Windows 11 is ultimately more of a refresh than a full reinvention, and in some ways that’s a good thing. Most of our muscle memory from years of using Windows still holds up here — everything is just packaged more neatly. We would also recommend making this upgrade for any younger or less tech-savvy users in your life, as there’s simply less clutter here for them to deal with.

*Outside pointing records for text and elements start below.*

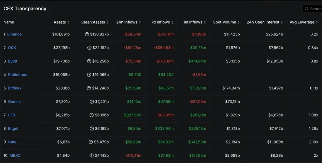Open the Bitget exchange link
322x163 pixels.
coord(13,129)
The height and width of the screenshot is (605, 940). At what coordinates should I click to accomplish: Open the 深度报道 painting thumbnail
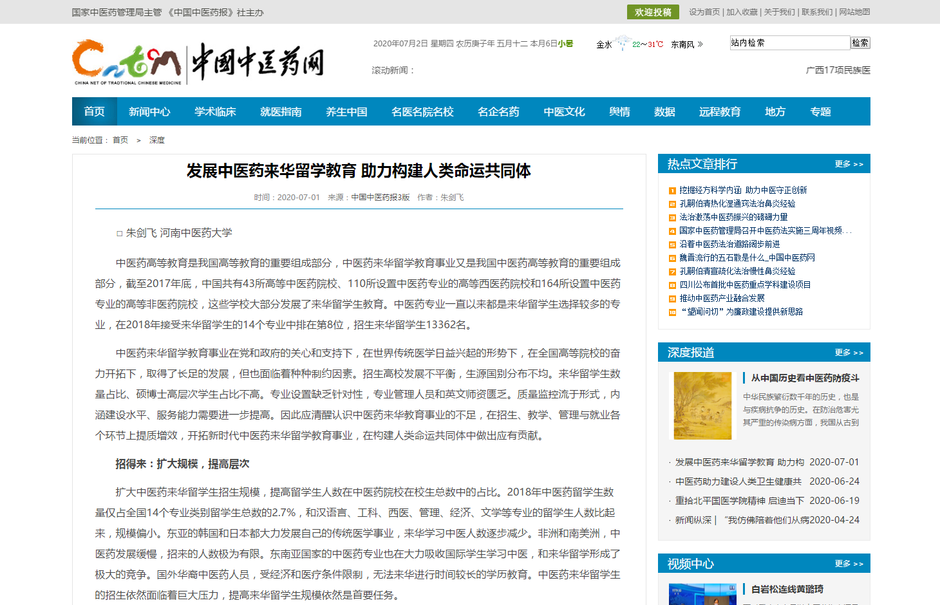click(x=702, y=405)
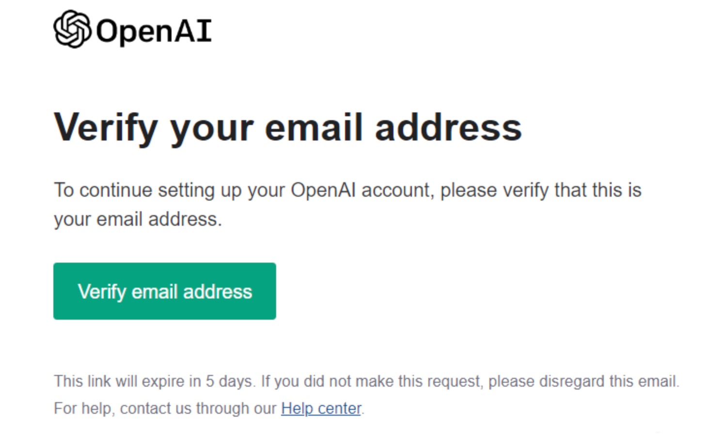Image resolution: width=722 pixels, height=437 pixels.
Task: Click the 'your email address.' paragraph line
Action: [x=138, y=219]
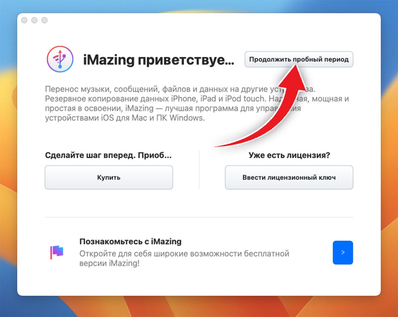Minimize the iMazing window using middle traffic light
398x317 pixels.
tap(34, 21)
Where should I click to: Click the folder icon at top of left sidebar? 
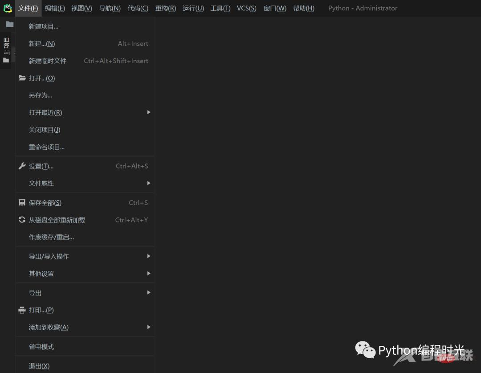click(x=9, y=25)
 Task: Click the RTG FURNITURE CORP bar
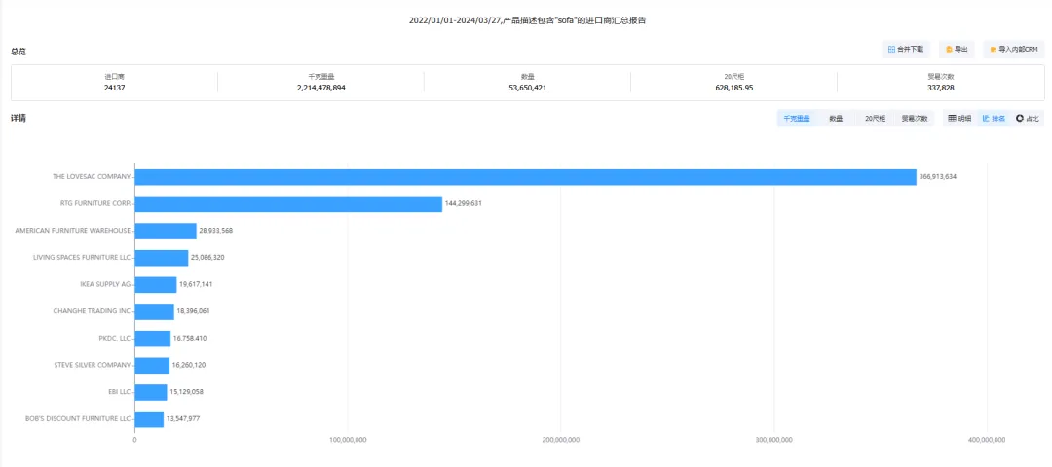[288, 204]
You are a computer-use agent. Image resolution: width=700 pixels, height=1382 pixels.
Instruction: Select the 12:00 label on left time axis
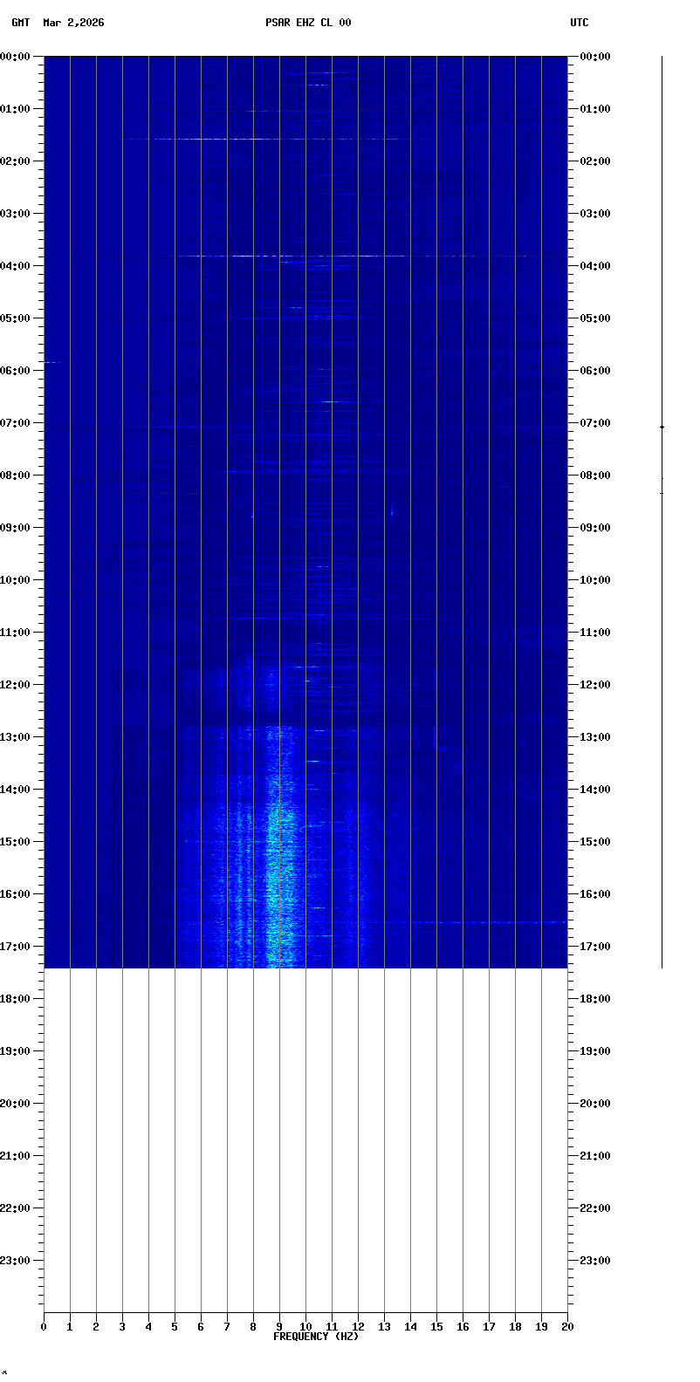point(17,685)
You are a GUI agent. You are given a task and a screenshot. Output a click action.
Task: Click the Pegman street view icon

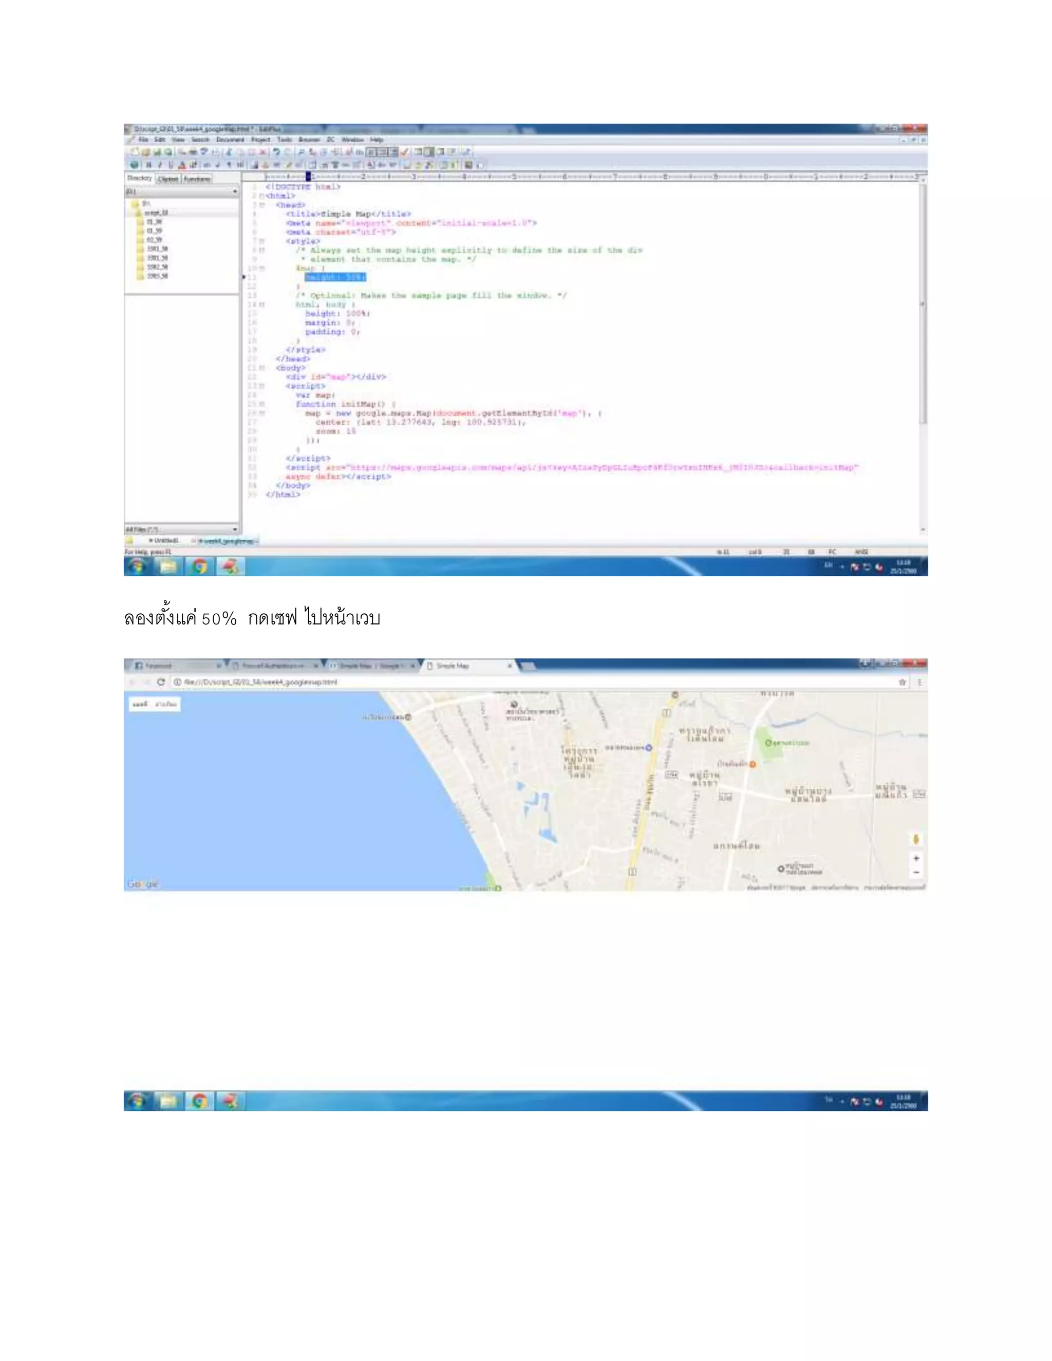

And if you’ve got an older system that can’t run Windows 11, you may want to consider buying a compatible PC in the near future, as Microsoft will end support for Windows 10 a few years from now.
It’s worth noting that like any new software update, Windows 11 will likely have its share of launch issues and bugs and will hopefully get better over time with new features, including Android app support. So upgrade right now if you want more robust multitasking tools and some very pretty new backgrounds — otherwise, feel free to wait for an even better Windows 11.